Indipendentisti: pochi, sognatori e in ordine sparso.
«La Fondazione Sardinia ha fatto una verifica per vedere se c'erano punti in comune. La sensazione che ho ricavato dagli incontri coi rappresentanti delle varie sigle è che ognuno stia cercando un proprio spazio, personale e privato. Per qualcuno è perfino un bene che ci siano tanti gruppi: sarebbe segno di vitalità».
E invece?
«In politica se non riesci a fare massa critica non approdi da nessuna parte. L'elettore, di fronte a una miriade di partitini da zero virgola, tende ad allontanarsi».
Esiste una curva nord indipendentista che tende a idealizzare la Sardegna, raccontarla come non è mai stata?
«Una frangia di questo genere esiste certamente. Ma anche fuori dal fronte dell'indipendentismo c'è chi vuole tornare a su connottu. Non si può tornare a su connottu. E poi, quale connottu? È un fantasma mentale, un sogno regressivo che punta a recuperare un passato meraviglioso e perfetto che in realtà non c'è mai stato».
I conti col presente: sempre più disoccupati.
«A parte il dramma umano, mi pare ci sia un pessimismo diffuso. La demoralizzazione sta portando a non credere più nella lotta politica. Gli accampamenti che si susseguono sotto il Consiglio regionale sembrano trascinarsi nel segno dell'accattonaggio più che della rivendicazione. Tendono a suscitare la pietà della gente e non l'indignazione. L'operaio di un tempo, anche di un tempo recente, non c'è più».
È che siamo un popolo di truffati: basta vedere il disastro-Ottana.
«L'industrializzazione di Ottana, lo dicono gli atti di fondazione, è nata per trasformare la realtà violenta del mondo agropastorale in una cultura industriale. Le fabbriche ci dovevano liberare: ma da cosa?, dalla nostra civiltà, dal nostro modo di essere? Non bastasse, l'industria è nata con piedi d'argilla, nata per morire in tempi rapidi. Ottana è stato un disegno criminoso e premeditato».

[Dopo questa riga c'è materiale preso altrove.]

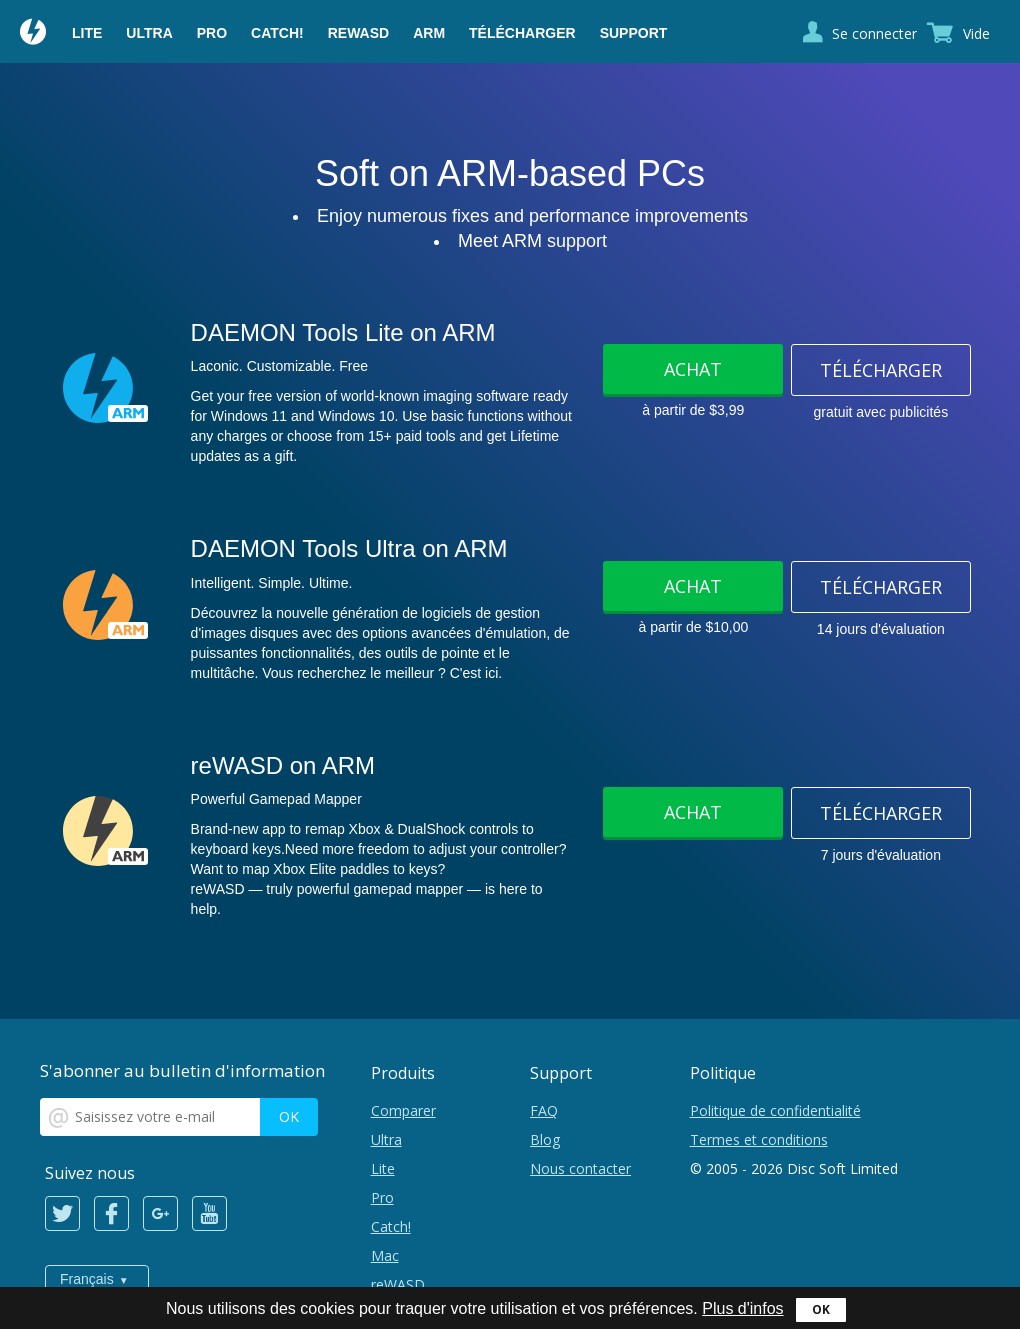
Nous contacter (580, 1168)
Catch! (277, 33)
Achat (693, 369)
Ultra (149, 33)
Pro (212, 33)
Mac (385, 1255)
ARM (429, 33)
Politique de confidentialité (775, 1110)
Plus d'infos (742, 1308)
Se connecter (874, 33)
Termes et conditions (759, 1139)
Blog (545, 1139)
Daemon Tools (34, 34)
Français (87, 1279)
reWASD (358, 33)
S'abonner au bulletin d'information (182, 1070)
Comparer (403, 1110)
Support (634, 33)
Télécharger (522, 33)
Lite (87, 33)
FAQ (544, 1110)
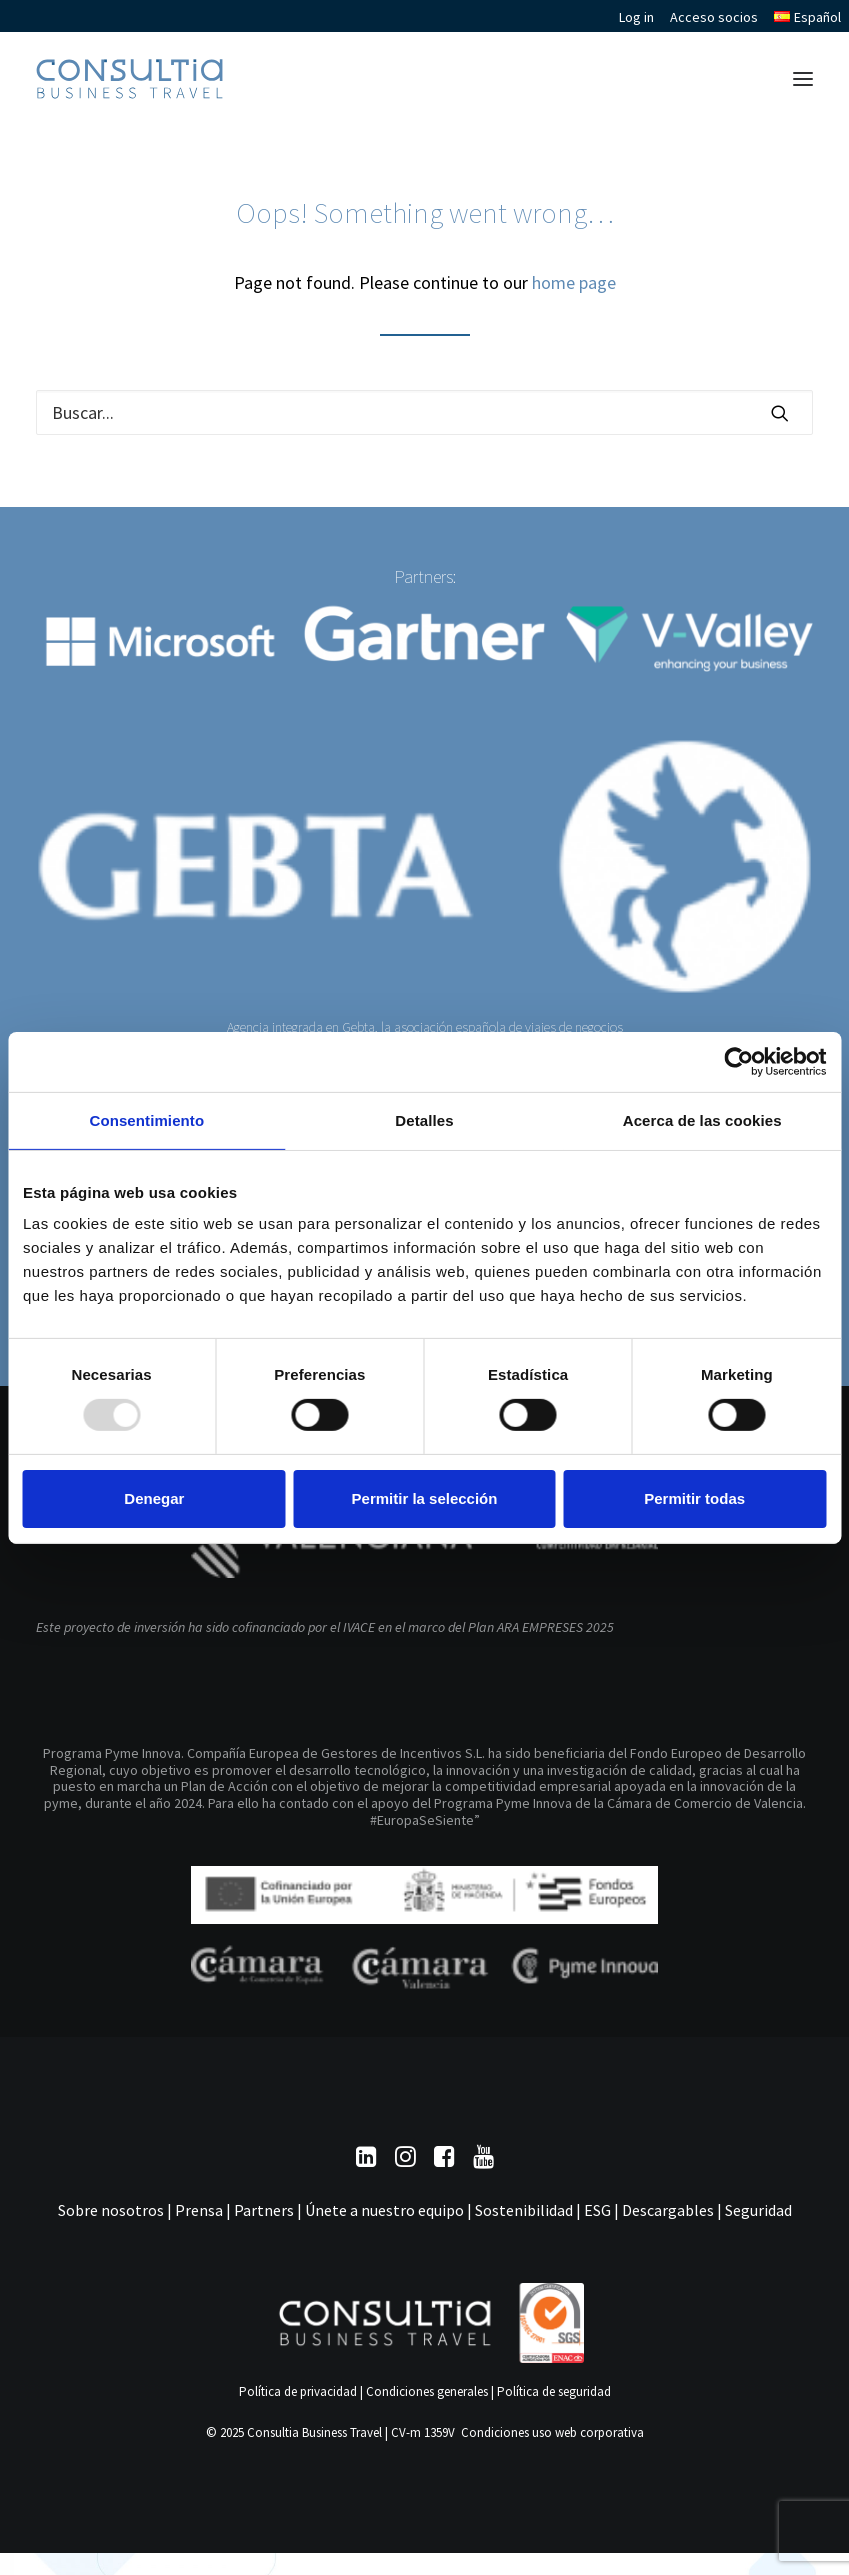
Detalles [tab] (424, 1119)
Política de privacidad (298, 2391)
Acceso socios (714, 17)
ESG (597, 2210)
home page (574, 282)
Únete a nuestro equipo (384, 2210)
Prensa (199, 2210)
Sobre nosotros (111, 2210)
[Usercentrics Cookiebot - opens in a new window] (738, 1061)
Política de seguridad (554, 2391)
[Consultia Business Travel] (129, 79)
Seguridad (758, 2210)
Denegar (154, 1498)
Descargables (668, 2210)
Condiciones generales (427, 2391)
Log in (636, 17)
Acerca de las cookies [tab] (702, 1119)
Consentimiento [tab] (146, 1119)
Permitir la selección (425, 1498)
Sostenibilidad (524, 2210)
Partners (264, 2210)
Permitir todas (694, 1498)
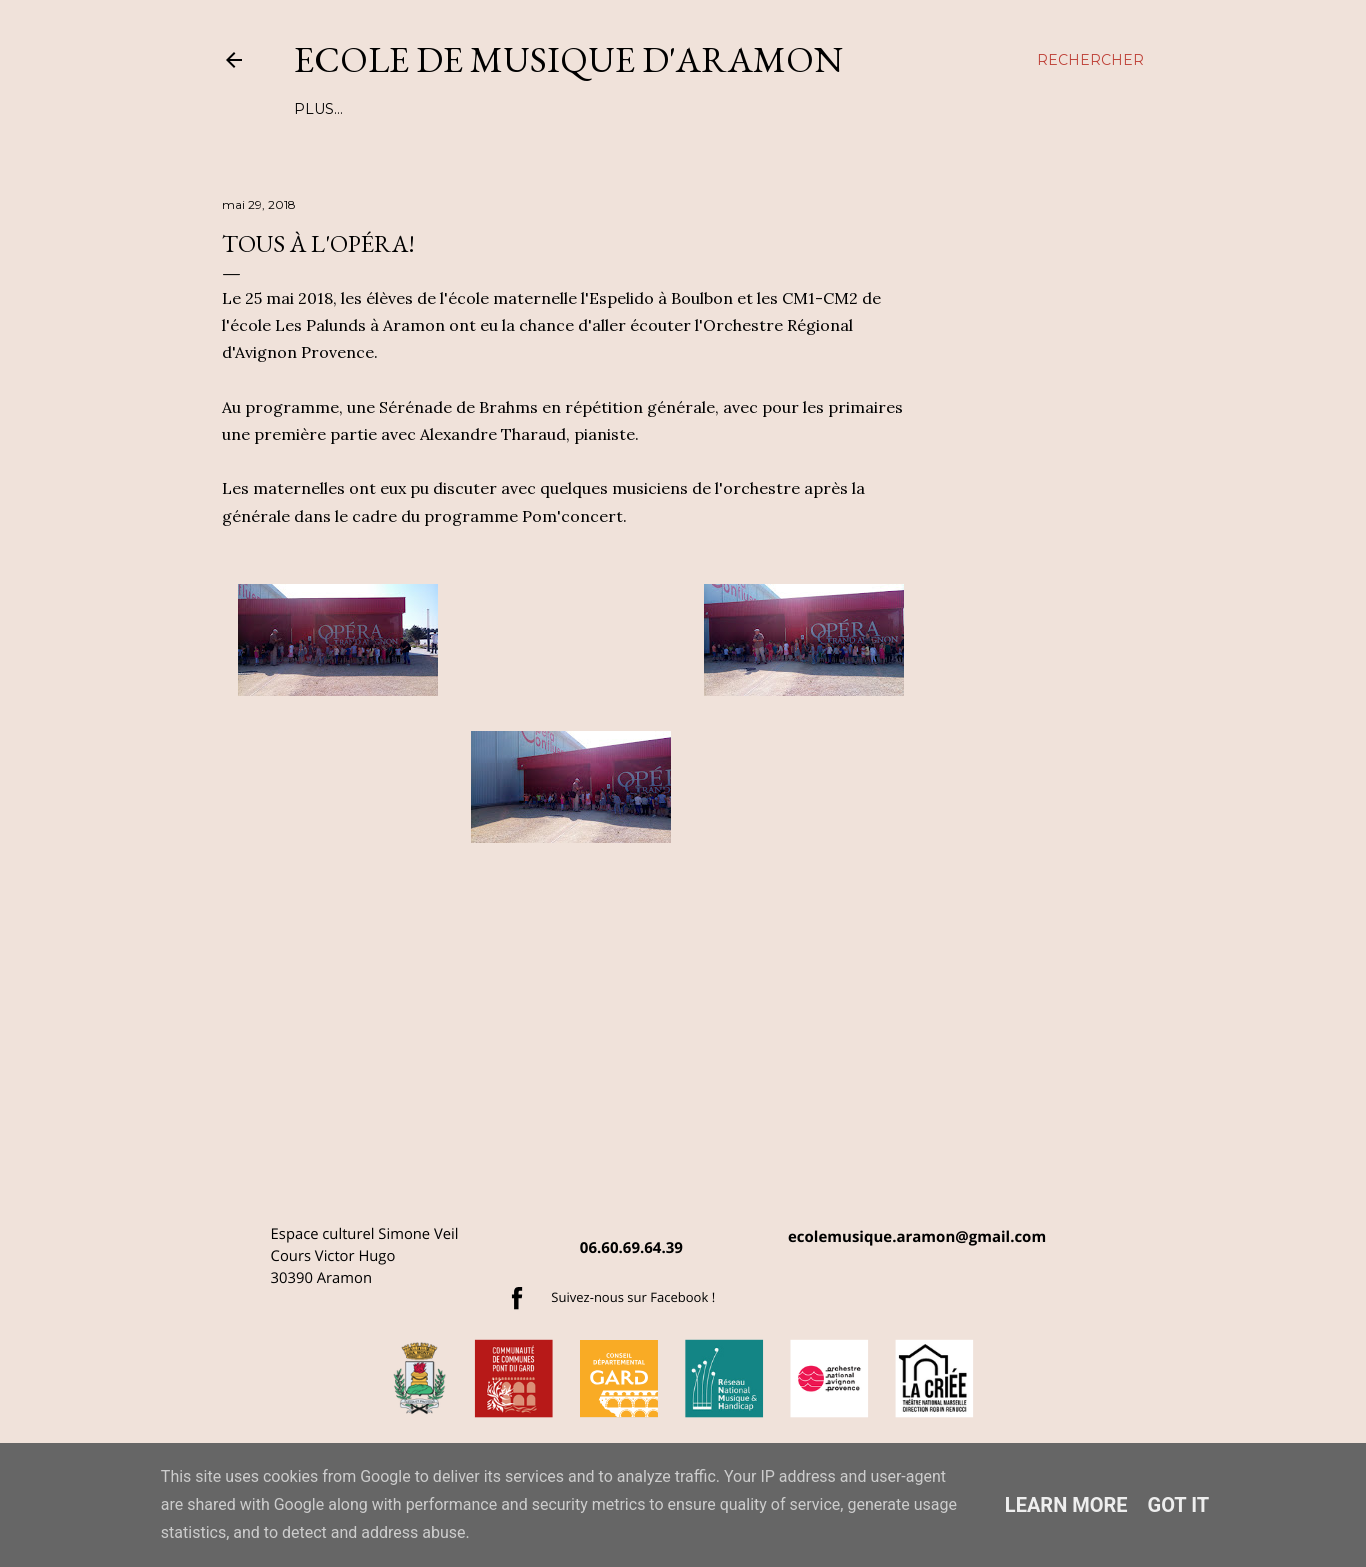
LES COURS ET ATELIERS (467, 109)
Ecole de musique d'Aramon (568, 59)
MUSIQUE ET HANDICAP (800, 109)
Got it (1179, 1505)
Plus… (925, 109)
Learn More (1066, 1505)
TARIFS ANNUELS (634, 109)
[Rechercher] (1090, 60)
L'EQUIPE (329, 109)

Costa Smeralda, è il turno dell'emiro del Qatar.
«Cambieranno l'architettura, le case, le piazze, il panorama. Quando si fanno contratti politici con grandi investitori manca il coraggio di stabilire con precisione i limiti e le regole. E mai una volta che venga calcolato sul serio il tornaconto, che dev'essere altissimo, dei sardi e della Sardegna. Non si capisce purtroppo che, a differenza di quanto accade per un'industria qualunque, nel caso del turismo in gioco non c'è la sorte di un capannone ma del territorio. I risultati di questa politica sono sotto gli occhi di tutti».
Qual è la via di salvezza?
«Vi farà sorridere ma a salvarci può essere solo la cultura. Che vuol dire scuola, lavoro, artigianato. Cultura non è una parola astratta di cui riempirsi la bocca durante dibattiti e convegni: al contrario, è concretezza. Significa produrre la cultura del formaggio, del vino, delle botteghe, delle campagne. È una rivoluzione mentale».